JUST when it seems almost impossible for airlines to obtain financing to buy aircraft these days, given the prevailing credit crunch, AirAsia Bhd has once again defied market trend.

The budget airline has announced some major financing deals that it has secured for the 2009 and 2010 deliveries of its aircraft order since late last year. These include the US$336mil (RM1.21bil) syariah-compliant French Single Investor Ijarah facility, whose lead arrangers are BNP Paribas and Natixis Transport Finance, for the purchase of up to eight new aircraft; and a deal with Barclays Capital – the investment banking division of UK-based Barclays plc – to finance the purchase of 15 new planes worth US$700mil (RM2.5bil) for delivery up to early next year.

According to AirAsia head of corporate finance Aireen Omar, the group had acted swiftly prior to the height of the global economic crisis to lock in deals that offer competitive terms to ensure that its orders of new aircraft can be delivered as scheduled.
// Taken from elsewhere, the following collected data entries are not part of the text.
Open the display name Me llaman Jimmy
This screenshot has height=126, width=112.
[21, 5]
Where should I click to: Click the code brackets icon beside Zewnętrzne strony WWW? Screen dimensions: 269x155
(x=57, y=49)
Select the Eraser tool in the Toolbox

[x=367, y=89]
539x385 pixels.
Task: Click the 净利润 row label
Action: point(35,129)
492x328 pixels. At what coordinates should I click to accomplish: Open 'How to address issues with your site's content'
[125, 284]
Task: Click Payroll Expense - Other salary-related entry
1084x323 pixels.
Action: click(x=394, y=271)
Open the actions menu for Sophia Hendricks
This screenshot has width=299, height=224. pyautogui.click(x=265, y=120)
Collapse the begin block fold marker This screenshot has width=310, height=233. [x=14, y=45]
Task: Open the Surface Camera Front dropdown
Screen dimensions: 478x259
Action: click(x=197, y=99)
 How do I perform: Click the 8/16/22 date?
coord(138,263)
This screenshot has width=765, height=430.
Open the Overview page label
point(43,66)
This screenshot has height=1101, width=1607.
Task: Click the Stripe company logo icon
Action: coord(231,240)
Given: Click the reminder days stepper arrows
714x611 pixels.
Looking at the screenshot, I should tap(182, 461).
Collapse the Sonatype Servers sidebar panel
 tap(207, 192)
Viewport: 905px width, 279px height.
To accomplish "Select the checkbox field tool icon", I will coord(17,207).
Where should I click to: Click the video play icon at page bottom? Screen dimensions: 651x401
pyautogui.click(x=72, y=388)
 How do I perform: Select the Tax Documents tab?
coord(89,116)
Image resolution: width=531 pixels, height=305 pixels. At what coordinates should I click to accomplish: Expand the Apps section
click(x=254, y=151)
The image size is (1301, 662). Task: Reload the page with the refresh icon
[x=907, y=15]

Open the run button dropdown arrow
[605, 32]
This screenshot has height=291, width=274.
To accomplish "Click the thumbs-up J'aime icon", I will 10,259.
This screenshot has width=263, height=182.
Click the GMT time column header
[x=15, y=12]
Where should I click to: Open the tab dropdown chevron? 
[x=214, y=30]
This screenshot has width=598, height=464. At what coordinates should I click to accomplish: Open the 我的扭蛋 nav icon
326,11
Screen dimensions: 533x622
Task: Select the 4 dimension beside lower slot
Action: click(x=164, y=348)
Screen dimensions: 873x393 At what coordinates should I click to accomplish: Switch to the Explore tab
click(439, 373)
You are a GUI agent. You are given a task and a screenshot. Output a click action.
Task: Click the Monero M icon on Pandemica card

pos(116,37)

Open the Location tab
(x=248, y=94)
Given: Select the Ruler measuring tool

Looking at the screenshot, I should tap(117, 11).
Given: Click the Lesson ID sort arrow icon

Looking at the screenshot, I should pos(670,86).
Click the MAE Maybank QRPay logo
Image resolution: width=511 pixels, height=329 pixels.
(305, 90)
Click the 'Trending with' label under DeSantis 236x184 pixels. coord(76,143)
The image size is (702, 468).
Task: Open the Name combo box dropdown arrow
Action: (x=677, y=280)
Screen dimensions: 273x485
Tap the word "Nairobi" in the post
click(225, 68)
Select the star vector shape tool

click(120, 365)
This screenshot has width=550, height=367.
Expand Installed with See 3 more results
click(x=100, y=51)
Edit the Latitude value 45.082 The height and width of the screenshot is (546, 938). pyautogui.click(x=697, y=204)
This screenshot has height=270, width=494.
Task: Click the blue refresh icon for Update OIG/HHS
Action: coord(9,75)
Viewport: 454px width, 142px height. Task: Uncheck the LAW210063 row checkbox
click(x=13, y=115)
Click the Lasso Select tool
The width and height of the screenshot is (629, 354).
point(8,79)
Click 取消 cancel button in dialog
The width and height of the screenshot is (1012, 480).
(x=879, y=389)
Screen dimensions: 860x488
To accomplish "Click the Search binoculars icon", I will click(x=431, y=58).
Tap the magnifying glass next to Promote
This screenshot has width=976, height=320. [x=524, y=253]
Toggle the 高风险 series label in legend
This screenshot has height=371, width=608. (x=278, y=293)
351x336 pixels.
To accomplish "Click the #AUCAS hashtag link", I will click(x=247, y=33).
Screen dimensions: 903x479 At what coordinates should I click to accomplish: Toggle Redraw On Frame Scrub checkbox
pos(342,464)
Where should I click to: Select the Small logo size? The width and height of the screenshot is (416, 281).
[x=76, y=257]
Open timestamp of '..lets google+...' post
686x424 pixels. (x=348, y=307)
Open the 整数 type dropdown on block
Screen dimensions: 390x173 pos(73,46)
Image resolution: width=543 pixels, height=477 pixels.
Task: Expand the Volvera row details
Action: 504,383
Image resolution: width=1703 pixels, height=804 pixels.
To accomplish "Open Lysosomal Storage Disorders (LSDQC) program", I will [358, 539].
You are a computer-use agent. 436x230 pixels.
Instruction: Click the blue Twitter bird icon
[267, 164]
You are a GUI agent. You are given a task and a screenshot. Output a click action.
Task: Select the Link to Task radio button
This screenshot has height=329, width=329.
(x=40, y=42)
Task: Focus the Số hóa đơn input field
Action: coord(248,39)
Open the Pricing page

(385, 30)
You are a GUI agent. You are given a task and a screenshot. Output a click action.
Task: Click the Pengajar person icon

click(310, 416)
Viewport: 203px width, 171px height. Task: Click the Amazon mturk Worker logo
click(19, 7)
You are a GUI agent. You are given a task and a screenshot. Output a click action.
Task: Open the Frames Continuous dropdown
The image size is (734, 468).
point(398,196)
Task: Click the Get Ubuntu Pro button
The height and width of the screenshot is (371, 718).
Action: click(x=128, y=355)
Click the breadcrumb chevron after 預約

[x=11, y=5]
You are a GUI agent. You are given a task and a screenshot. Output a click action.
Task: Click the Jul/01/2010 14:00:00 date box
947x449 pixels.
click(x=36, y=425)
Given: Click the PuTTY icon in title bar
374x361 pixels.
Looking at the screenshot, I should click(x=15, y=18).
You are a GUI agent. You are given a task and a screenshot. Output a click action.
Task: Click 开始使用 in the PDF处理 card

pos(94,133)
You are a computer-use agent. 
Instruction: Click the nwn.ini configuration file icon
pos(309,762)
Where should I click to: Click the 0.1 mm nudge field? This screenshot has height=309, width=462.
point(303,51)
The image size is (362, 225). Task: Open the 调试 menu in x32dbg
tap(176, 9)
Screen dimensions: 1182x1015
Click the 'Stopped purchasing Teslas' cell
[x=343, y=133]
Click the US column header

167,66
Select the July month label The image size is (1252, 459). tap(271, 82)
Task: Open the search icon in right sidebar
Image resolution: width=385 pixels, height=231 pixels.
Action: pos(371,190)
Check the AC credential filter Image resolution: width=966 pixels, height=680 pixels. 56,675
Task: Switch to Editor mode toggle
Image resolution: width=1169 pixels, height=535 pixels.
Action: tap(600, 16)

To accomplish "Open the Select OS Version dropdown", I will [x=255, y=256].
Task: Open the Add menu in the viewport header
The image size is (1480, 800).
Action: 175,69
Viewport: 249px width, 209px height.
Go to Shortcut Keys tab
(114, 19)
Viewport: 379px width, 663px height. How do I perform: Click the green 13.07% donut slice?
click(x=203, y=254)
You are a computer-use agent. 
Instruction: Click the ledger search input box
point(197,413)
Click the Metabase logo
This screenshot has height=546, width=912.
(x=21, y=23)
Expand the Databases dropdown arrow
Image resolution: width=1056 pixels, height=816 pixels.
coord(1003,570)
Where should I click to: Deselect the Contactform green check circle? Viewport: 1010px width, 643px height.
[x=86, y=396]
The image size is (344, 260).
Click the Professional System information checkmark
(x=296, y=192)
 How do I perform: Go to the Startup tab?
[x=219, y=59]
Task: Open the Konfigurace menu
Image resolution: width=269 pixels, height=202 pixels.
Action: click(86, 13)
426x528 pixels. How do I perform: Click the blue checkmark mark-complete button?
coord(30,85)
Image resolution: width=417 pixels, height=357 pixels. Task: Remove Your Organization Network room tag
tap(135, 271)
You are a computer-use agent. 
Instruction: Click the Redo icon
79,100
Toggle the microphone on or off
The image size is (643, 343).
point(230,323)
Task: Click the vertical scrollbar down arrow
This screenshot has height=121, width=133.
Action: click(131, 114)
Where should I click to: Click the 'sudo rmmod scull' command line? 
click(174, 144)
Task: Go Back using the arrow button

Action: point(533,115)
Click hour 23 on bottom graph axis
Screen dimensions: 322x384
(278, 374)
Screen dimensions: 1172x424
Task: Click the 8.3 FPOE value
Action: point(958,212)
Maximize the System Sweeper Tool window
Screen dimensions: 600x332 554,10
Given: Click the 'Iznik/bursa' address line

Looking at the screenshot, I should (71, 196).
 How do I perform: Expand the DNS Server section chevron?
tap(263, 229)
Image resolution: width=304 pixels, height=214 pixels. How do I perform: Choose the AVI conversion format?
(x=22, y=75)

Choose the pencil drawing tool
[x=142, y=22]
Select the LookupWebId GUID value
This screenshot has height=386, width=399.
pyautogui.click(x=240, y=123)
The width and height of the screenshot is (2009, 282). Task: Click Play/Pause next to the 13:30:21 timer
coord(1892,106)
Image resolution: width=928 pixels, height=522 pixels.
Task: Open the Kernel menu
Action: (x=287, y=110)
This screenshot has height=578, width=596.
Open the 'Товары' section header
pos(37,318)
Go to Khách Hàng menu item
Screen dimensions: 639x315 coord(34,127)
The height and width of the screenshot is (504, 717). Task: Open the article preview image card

“Timely delivery of aircraft is critical for AirAsia to meet its projected expansion growth,” Aireen explains.

Growing business

AirAsia has been expanding its services and adding on new routes to grow its business even as other airlines are scaling back and reducing flight services due to the current economic slowdown. AirAsia and its sister company AirAsia X have been seeking to launch new destinations not only within the region, but also to as far as Europe and the US.

AirAsia’s expansion trail has also made the group one of the world’s largest customers for Airbus. In December 2007, AirAsia placed an order for 175 A320-200 aircraft, with an option for 50 more.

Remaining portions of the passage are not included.